Rev John Bradford And John Leaf An Apprentice





Rev. John Bradford was born at Manchester, in Lancashire; he was a good

Latin scholar, and afterward became a servant of Sir John Harrington,

knight.



He continued several years in an honest and thriving way; but the Lord

had elected him to a better function. Hence he departed from his master,

quitting the Temple, at London, for the university of Cambridge, to

learn, by God's law, how to further the building of the Lord's temple.

In a few years after, the university gave him the degree of master of

arts, and he became a fellow of Pembroke Hall.

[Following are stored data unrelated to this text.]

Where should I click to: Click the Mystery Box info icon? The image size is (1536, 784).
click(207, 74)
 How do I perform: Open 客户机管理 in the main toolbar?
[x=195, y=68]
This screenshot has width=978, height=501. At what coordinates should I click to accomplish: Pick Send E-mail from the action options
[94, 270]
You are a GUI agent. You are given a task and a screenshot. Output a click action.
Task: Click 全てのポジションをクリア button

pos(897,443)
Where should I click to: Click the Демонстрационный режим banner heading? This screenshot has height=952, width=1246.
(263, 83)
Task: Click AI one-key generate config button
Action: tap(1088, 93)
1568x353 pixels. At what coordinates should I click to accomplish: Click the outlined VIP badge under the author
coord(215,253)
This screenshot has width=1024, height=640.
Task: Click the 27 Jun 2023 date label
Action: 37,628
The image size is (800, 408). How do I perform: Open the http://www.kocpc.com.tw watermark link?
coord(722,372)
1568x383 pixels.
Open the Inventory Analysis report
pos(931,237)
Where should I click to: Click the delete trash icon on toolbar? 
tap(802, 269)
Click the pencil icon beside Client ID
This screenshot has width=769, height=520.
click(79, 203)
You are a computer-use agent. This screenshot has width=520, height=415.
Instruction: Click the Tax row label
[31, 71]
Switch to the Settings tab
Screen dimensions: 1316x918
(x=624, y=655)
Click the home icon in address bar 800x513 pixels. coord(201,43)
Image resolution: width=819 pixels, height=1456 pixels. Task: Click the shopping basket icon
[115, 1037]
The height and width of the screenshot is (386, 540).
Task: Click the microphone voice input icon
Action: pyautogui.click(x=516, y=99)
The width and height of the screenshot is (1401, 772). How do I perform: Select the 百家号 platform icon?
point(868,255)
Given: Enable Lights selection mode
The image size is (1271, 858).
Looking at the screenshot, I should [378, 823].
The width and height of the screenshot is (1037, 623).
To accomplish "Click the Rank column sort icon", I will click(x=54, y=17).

Martin Bucer first urged him to preach, and when he modestly doubted his

ability, Bucer was wont to reply, If thou hast not fine wheat bread, yet

give the poor people barley bread, or whatsoever else the Lord hath

committed unto thee. Dr. Ridley, that worthy bishop of London, and

glorious martyr of Christ, first called him to take the degree of a

deacon and gave him a prebend in his cathedral church of St. Paul.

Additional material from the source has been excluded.